[Opening DATA FOR REVIEW section]
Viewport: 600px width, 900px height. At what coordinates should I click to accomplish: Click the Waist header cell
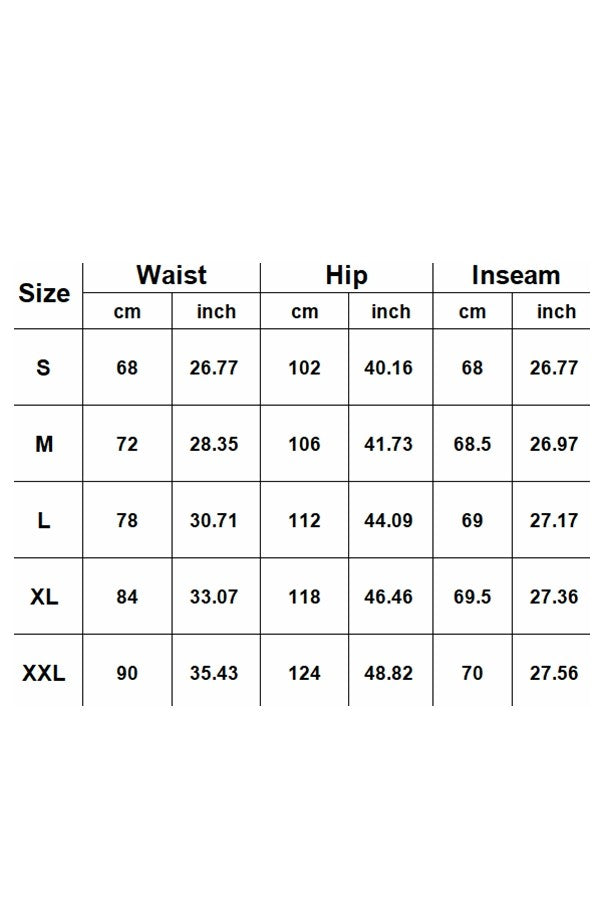click(171, 275)
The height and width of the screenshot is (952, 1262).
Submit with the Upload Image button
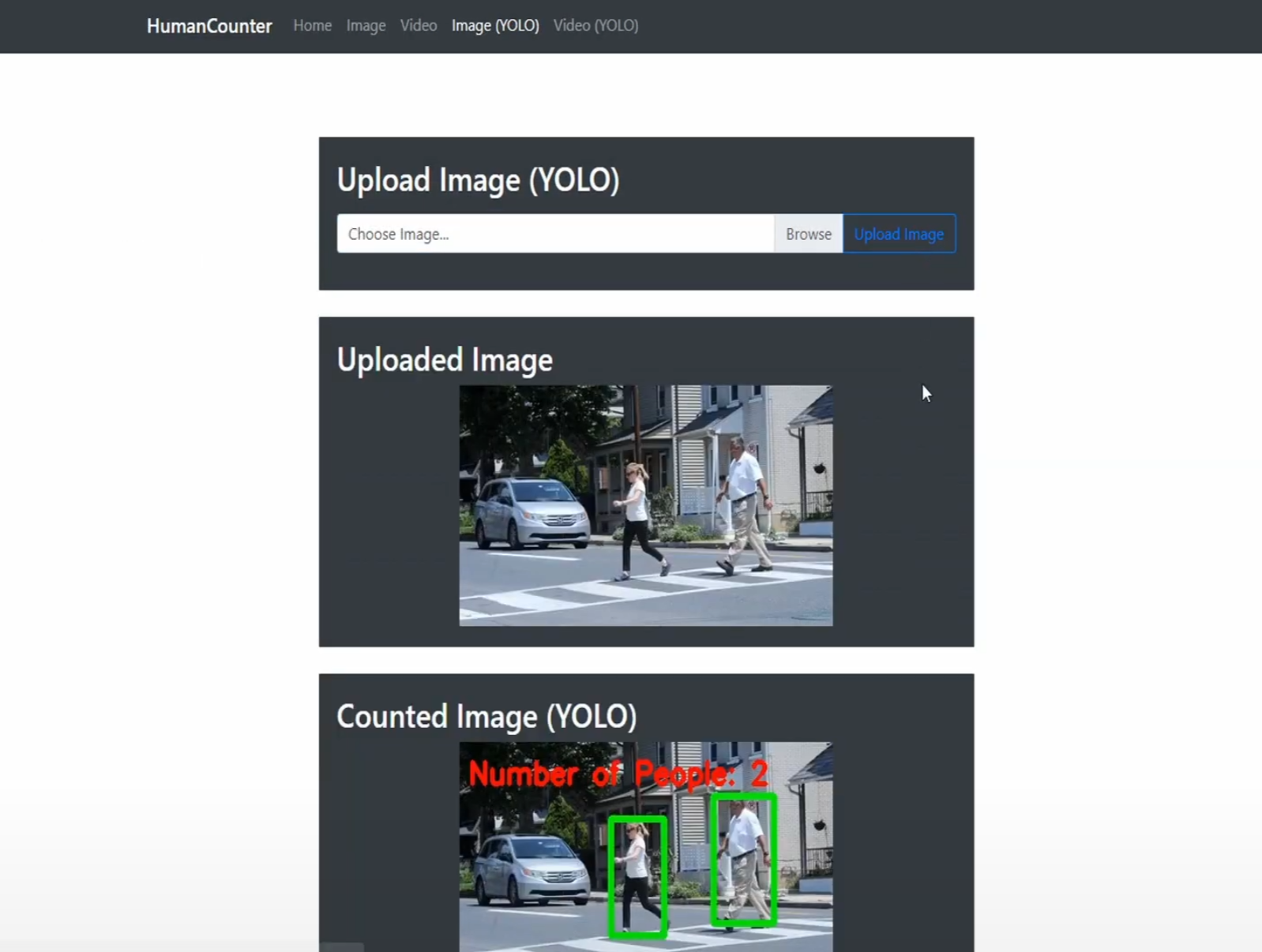[x=899, y=234]
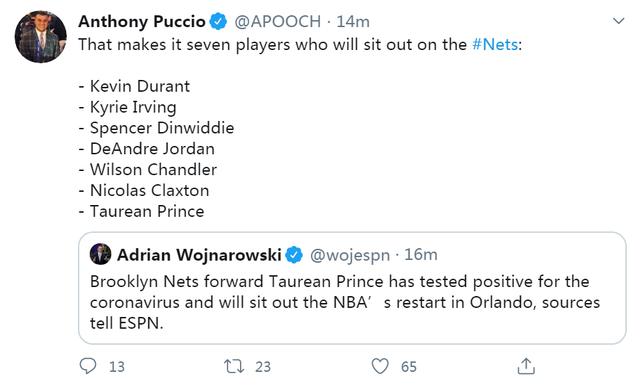Screen dimensions: 640x392
Task: Click the 16m quoted tweet timestamp
Action: (421, 254)
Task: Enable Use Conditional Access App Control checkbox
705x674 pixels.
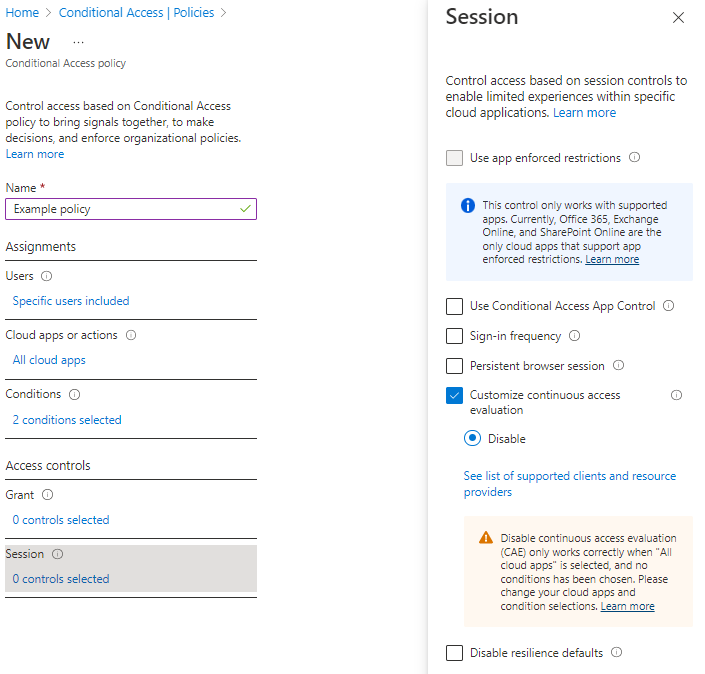Action: pos(454,306)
[Closing DATA FOR REVIEW section]
Where the line containing "The height and" appears, begin copying there and continue exactly through the final line of the records; both end lines belong in the copy, pictures do not.

RESPONSE TO THIS TASK:
The height and width of the screenshot is (952, 1262).
Submit with the Upload Image button
[x=899, y=234]
Screen dimensions: 640x392
Task: Click the 16m quoted tweet timestamp
Action: (421, 254)
Task: Enable Use Conditional Access App Control checkbox
705x674 pixels.
Action: pos(454,306)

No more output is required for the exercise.